TASK DETAILS
State how many lines in the listing contain the string "will", and add nothing to that number.

Start of INPUT DATA

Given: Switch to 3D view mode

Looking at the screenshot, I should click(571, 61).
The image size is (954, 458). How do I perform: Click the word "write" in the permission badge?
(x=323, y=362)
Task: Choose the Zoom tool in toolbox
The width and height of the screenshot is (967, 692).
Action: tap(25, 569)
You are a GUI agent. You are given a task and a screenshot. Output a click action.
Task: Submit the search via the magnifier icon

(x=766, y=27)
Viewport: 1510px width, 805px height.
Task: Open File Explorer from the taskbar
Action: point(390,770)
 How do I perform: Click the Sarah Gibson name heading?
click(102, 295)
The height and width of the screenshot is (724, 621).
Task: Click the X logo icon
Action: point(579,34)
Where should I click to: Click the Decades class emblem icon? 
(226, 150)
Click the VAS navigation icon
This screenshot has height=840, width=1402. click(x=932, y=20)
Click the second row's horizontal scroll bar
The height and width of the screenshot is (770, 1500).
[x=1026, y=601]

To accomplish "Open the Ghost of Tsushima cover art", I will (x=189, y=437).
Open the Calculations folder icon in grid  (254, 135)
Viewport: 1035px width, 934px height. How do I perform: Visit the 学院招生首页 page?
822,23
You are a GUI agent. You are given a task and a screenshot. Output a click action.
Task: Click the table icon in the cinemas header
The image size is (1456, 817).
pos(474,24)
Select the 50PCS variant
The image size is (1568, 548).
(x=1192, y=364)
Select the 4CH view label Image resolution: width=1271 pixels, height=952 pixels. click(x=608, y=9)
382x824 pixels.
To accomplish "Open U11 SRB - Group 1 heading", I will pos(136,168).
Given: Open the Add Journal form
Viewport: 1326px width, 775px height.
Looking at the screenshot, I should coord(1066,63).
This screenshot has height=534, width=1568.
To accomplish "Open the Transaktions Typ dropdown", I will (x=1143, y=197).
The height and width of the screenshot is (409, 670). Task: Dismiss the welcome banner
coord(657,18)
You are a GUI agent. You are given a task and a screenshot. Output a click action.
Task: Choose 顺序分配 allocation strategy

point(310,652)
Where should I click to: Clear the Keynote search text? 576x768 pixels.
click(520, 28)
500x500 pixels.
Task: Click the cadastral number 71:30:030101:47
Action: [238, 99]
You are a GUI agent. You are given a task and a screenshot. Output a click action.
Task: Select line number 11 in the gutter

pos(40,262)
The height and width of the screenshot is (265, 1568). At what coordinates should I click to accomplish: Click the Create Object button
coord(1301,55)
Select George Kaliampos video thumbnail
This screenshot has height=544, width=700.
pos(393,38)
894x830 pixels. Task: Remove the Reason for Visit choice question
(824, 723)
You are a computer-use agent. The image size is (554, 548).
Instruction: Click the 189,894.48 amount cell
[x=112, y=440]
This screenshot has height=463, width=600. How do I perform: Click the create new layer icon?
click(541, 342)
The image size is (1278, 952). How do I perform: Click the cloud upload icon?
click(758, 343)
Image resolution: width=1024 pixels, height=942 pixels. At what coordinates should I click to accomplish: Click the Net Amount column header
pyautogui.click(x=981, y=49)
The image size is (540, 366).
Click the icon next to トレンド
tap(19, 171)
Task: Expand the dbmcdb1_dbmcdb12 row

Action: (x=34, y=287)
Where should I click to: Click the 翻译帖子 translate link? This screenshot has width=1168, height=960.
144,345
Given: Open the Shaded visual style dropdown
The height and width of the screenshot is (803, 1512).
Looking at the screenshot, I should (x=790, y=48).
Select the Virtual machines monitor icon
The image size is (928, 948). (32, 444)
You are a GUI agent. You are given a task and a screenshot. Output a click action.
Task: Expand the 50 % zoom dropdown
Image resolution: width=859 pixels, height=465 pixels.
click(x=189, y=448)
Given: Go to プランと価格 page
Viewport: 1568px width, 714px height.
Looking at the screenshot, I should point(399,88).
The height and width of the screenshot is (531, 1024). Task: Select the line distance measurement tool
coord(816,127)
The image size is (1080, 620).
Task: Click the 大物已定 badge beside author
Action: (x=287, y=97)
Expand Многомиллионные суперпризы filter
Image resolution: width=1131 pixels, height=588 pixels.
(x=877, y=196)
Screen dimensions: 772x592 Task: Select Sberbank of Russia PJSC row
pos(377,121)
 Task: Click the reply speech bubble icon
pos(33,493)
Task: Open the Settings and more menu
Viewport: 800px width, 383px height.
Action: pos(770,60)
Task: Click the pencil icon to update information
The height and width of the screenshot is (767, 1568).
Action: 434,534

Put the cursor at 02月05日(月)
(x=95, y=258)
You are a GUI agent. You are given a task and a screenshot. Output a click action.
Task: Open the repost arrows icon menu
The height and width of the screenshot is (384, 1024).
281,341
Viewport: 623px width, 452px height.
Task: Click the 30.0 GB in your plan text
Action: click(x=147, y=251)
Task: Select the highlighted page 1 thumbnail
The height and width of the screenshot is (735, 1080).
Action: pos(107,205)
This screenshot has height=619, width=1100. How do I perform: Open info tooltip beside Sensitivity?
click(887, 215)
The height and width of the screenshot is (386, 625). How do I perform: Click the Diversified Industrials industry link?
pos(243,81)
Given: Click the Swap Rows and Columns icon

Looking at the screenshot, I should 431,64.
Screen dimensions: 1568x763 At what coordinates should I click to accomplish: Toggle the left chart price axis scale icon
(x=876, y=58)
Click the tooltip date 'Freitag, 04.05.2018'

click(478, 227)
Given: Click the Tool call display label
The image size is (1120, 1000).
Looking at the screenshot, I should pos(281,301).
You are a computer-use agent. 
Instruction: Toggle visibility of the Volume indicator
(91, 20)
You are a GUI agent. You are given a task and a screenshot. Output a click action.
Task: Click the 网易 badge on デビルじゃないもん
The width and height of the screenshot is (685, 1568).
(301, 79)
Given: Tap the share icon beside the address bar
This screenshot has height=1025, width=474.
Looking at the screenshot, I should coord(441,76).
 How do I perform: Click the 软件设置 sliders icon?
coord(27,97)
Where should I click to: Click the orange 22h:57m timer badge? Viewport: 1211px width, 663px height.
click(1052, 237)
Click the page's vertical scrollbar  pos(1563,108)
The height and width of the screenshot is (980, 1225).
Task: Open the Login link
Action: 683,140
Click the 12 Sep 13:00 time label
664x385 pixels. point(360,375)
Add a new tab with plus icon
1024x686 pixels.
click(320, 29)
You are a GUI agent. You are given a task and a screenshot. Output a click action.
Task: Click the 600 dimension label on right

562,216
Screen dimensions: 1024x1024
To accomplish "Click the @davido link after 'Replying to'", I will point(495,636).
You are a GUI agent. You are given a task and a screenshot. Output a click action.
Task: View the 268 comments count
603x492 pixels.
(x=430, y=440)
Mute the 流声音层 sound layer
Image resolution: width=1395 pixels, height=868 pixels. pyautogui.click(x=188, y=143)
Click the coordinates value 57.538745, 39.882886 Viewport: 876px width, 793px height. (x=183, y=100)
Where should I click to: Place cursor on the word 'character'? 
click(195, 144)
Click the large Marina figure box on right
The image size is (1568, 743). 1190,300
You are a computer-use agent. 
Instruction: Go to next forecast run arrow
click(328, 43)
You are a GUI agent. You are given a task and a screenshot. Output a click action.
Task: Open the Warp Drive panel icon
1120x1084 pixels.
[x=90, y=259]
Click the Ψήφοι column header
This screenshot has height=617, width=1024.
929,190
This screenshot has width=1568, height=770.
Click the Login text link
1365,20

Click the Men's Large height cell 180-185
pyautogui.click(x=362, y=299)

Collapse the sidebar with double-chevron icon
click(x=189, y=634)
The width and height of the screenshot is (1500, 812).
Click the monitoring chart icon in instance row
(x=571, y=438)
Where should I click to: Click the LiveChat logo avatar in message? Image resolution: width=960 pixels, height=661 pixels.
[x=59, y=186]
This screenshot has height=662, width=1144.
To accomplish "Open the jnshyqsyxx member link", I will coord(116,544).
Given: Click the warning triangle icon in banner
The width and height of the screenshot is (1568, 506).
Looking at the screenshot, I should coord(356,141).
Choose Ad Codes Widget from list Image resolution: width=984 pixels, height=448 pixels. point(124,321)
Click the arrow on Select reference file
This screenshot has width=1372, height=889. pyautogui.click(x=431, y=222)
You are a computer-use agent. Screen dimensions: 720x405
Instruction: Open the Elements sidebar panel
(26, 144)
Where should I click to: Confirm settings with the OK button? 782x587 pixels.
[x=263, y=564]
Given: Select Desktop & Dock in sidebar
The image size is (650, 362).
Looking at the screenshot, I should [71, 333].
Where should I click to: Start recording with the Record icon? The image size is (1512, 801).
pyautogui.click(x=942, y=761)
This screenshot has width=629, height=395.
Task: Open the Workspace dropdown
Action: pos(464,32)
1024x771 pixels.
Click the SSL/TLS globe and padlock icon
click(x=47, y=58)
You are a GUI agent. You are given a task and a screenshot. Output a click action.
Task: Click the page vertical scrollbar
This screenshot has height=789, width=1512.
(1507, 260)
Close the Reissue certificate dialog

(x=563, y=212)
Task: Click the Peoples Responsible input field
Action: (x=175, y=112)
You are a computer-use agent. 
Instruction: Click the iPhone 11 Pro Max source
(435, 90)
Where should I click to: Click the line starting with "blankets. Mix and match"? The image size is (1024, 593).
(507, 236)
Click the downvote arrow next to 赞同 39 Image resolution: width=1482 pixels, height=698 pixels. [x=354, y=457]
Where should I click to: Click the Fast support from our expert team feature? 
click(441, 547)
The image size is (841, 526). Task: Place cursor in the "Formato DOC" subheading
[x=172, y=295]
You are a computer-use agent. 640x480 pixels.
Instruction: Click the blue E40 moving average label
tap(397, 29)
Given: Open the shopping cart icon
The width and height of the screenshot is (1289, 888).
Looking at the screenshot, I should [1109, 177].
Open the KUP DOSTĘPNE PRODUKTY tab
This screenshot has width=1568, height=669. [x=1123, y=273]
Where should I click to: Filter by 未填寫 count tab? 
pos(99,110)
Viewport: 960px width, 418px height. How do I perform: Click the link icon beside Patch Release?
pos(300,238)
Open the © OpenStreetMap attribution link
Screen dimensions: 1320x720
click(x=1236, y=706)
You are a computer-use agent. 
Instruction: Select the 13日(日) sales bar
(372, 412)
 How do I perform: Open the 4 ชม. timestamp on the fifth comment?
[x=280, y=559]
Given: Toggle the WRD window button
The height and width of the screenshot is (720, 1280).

End of INPUT DATA

ANSWER TO THIS PROBLEM
5